Schyma eventually left the usual rock band format in favor of mostly acoustic performances, often as a duet with violinist Jo Bird of Two Star Symphony. The new format in turn informed his recording format, which culminated in the release of the solo album El Reno Blues in 2015. El Reno Blues was met with much praise among aficionados of southwestern American culture."Pecos Hank" continues to release music to the present day.

Schyma collaborated with the Canadian indie rock band Arcade Fire on the music video for "The Lightning I, II". He was included in the Special Thanks section.

=== Storm chasing career ===

Hank's footage includes original storytelling, narration, and music, shared with over 1.1 million YouTube subscribers. His clients include National Geographic, Disney, TWC, CNN, Discovery Channel, among others. Hank's footage has also been featured in the major motion pictures, The Last Witch Hunter, Supercell, as well as BBC's "Seven Worlds" and the Netflix original "TAU."

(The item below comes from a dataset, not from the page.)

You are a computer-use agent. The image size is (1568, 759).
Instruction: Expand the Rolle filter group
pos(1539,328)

In 2002, Schyma joined KHOU-TV's news team working as a camera operator, which gave him the opportunity to work under their head meteorologist, Dr. Neil Frank. Schyma is regarded to have gained professional storm chaser status in 2007, when he was appointed as KRIV's exclusive in-house storm chaser.

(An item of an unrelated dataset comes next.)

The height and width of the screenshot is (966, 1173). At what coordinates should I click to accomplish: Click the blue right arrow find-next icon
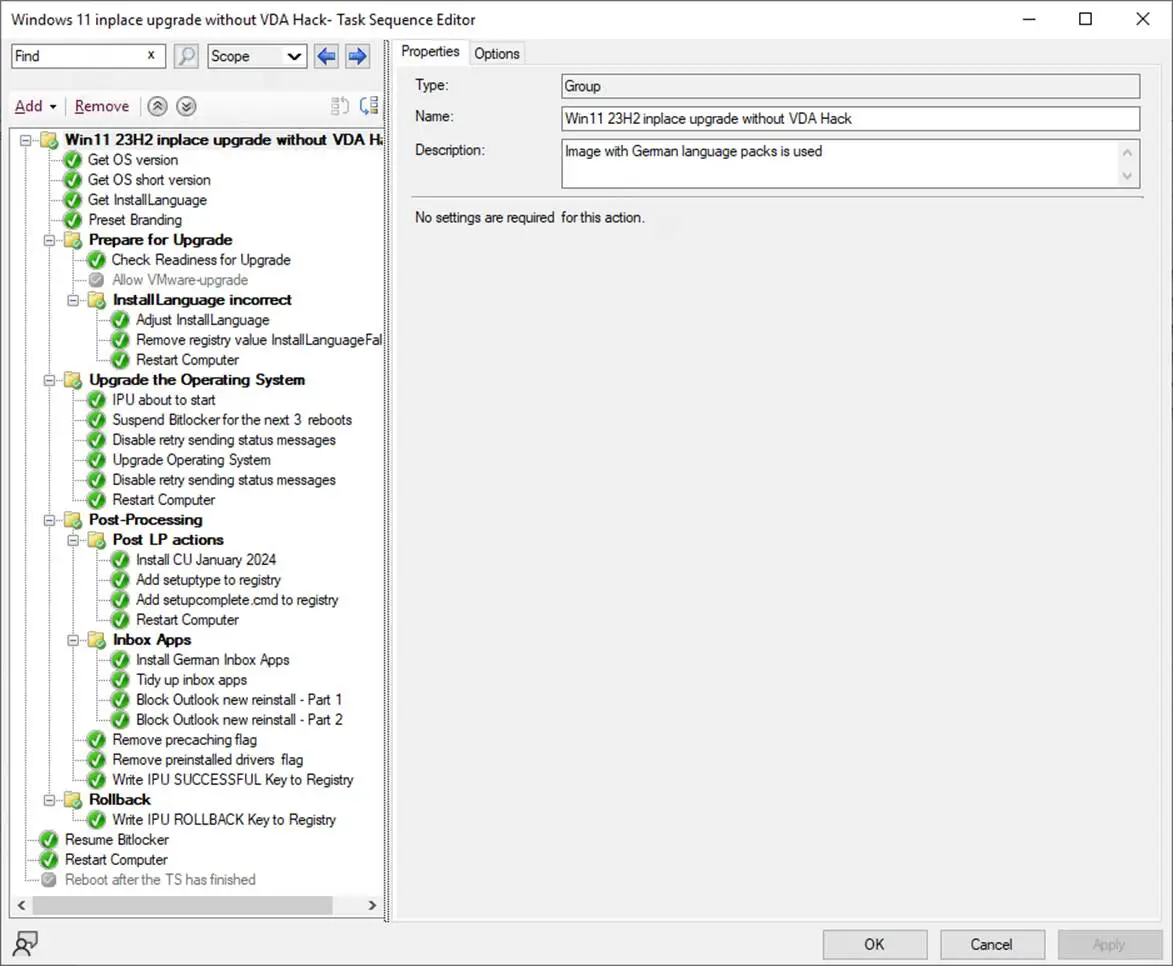click(x=357, y=56)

In 2008, Hank launched the YouTube channel "Pecos Hank", which would go on to be described by the University of Michigan Online as "an educational and cinematic delivery of severe weather as well as frequent encounters with the wild animals and interesting people he meets while living on the road day to day in Tornado Alley." Most of the music accompanying the storm video productions is composed by Hank Schyma as well.

Schyma was present in El Reno, Oklahoma on May 31, 2013, to witness and capture the widest tornado ever recorded. He recounted witnessing an 18-wheeler grounded by the tornado on the outskirts of town, though he later found that its driver survived the ordeal in the truck cabin unharmed. The driver's brush with mortality and the location of the incident were later commemorated on the album El Reno Blues.

In 2014 Hank was part of the scientific field operations team that documented and calculated the fastest forward moving tornado ever, near Pilger, Nebraska. The team was led by meteorologist and National Geographic Explorer Dr. Anton Seimon.

Schyma continues to contribute lightning and storm coverage to a variety of national and international outlets. He also maintains a YouTube channel called "Pecos Hank" where he documents his storm chasing around Tornado Alley. As of June 23, 2022, the channel had over one million subscribers.

In 2014, Schyma served as Storm Consultant for the film The Last Witch Hunter. Most of the tornado and lightning footages of the 2023 film Supercell are by Schyma.

In 2022, YETI Films released "The Ballad of Pecos Hank" after a film crew followed him through Tornado Alley for two weeks.

On October 28, 2025, Hank released "Storm - Chasing Natures Wildest Weather" in hard cover, published by Penguin Random House. It has been described as "a 30-year compendium that looks to be the most complete documentation of severe weather phenomena ever assembled by a single photographer."

== Contributions to science ==
On May 25, 2019, Schyma is credited with the discovery of a new transient luminous event called a ghost. They are faint, green glows that appear after red sprites. The name "ghost" is an acronym for Green emissions from excited Oxygen in Sprite Tops. Schyma explains, the name ghost also maintains the theme of other transient luminous events such as sprites, trolls, elves and pixies.

Schyma has been working with University of Wisconsin atmospheric scientist Dr. Leigh Orf validating supercomputer simulations of destructive tornadoes.  “Schyma’s high-quality videos of supercells and tornadoes enable Orf to directly compare his models with what Schyma has experienced in real life, helping the research group demonstrate the validity of the model.”

Schyma is also part of atmospheric scientist Dr. Anton Seimon's research team, employing photogrammetry to estimate tornadic wind speeds and putting together a 3-D visual representation of a storm.